If you're making them for a side dish and not as part of something else, I love melting some butter and sauteeing shallots and garlic before adding the peas to cook for just a couple minutes. They turn out just right then and it is the only way my husband will eat them. Your trouble could have to do with freezer burn though. I have found using plastic deli containers is the best way to avoid freezer burn.
1) When buying pees shake the box/bag. Peas are individually frozen. Peas that are stuck together in large clumps thawed between the factory and the store. This often happens at the grocery store where food is let to sit out before adding it to the freezer.
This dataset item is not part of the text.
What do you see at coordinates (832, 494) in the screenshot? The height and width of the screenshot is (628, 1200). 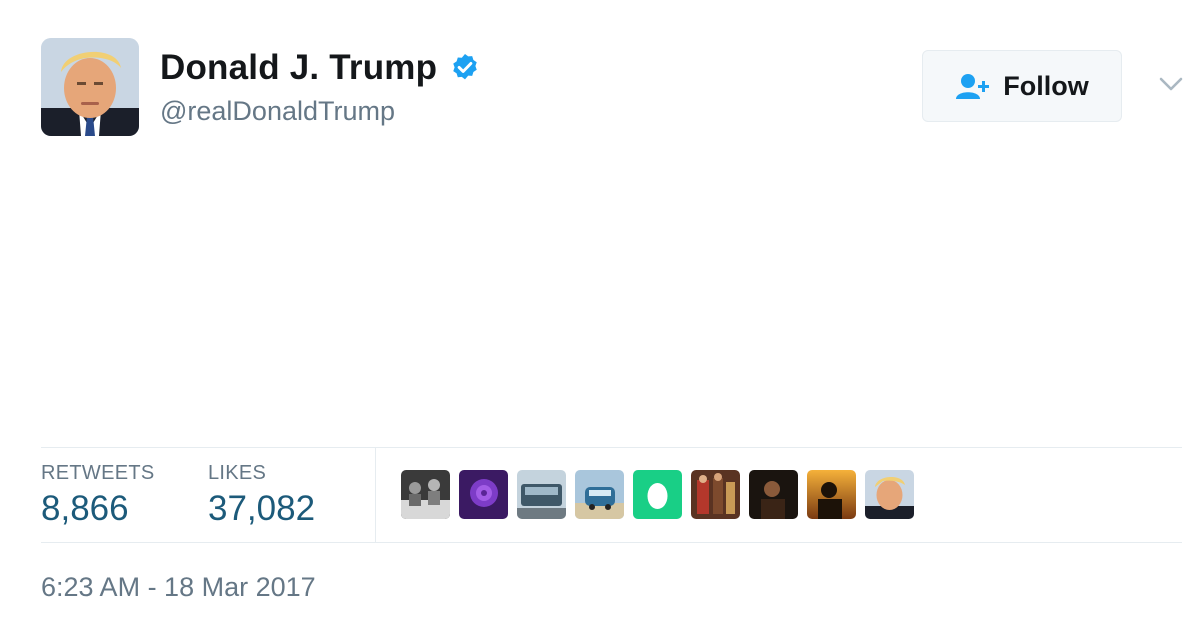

2) I never cook my peas. I add them frozen to my hot food (right at the end). They have always been sweet. For salads I submerge them in warm water until they defrost. Takes a bit longer but they are good.
I cook a lot of peas or peas&carrots for my toddler. They are great finger food. I usually cover with tap water in a coffee cup and microwave for 1.5-2 minutes, then let sit for a few minutes. Drain and serve. If I'm mixing them with something that's cooking already, I just throw them in. You either have freezer burn or they are getting dried out by whatever cooking method you are using.
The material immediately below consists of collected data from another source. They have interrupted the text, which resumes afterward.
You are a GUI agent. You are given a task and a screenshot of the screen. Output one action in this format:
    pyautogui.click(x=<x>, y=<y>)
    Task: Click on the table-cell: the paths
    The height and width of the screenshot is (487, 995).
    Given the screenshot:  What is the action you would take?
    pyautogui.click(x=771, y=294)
I like them still frozen :)
Re: storage. If you open a bag and use some, put them in a freezer bag and compress out as much air as possible. I do this even though we go through them really fast.
I have nothing scientific to back this up, but I find that when fresh or frozen peas (or fava beans, for that matter) are cooked over direct heat, i.e. actual contact with the surface of a hot frying pan, they turn starchy and unappealing. More gentle heat, like boiling water or folding frozen peas into risotto in the last few minutes, keeps them sweet and tender.
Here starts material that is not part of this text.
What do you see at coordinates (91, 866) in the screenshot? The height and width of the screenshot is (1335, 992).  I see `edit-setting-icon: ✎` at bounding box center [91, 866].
Has anyone else experienced this, or am I just crazy?
Keeping your frozen peas double bagged in freezer ziploc bags is always a good way to go. Use them within 6 months.
Here's my tried and true method for cooking. Using 1-3 cups peas and 1 tablespoon of a good salted butter per cup (like Kerrygold), place in a small saucepan with a lid (preferably glass). Put on a low heat and shake every 4 minutes or so for about 15 or 20 minutes. NEVER lift the lid! The peas will come out fresh tasting of summer with a hint of butter. Works every time.
The individually frozen thing sounds like a good tip to me. For whatever reason I always sort of instinctively massage the bags when I buy peas and I never buy the ones that are lumpy. We eat a ton of peas and I've never had a problem.
Also totally agree with the folks who are cooking for a short period of time and with indirect heat. We eat peas as a side dish probably once a week or so and I usually just pour a kettle of boiling water over them, let them sit for a minute, rinse with cold water and then dress with a shallot vinaigrette. Also one of my favorite snacks....
I always put them in boiling water for a minute or two and then stir them in to whatever dish I'm making. I do this a lot, and it turns out perfectly every time (shepherd's pie, matar paneer, fried rice, pasta salads...)
I add them frozen to the hot food at the end and allow them to thaw - takes just minutes. If they are being cooked alone, I zap them (microwave) in a glass container with the lid on to keep the steam in. I don't know why you couldn't heat on low in a fry pan with butter (or whatever) on the stove top just until thawed and warmed.
Ditto.
Place the peas in a suitable pot. Add cold tap water to cover by an inch, add table salt and place lid on the pot.
Bring to a boil quickly then reduce heat and simmer for 7 to 8 minutes.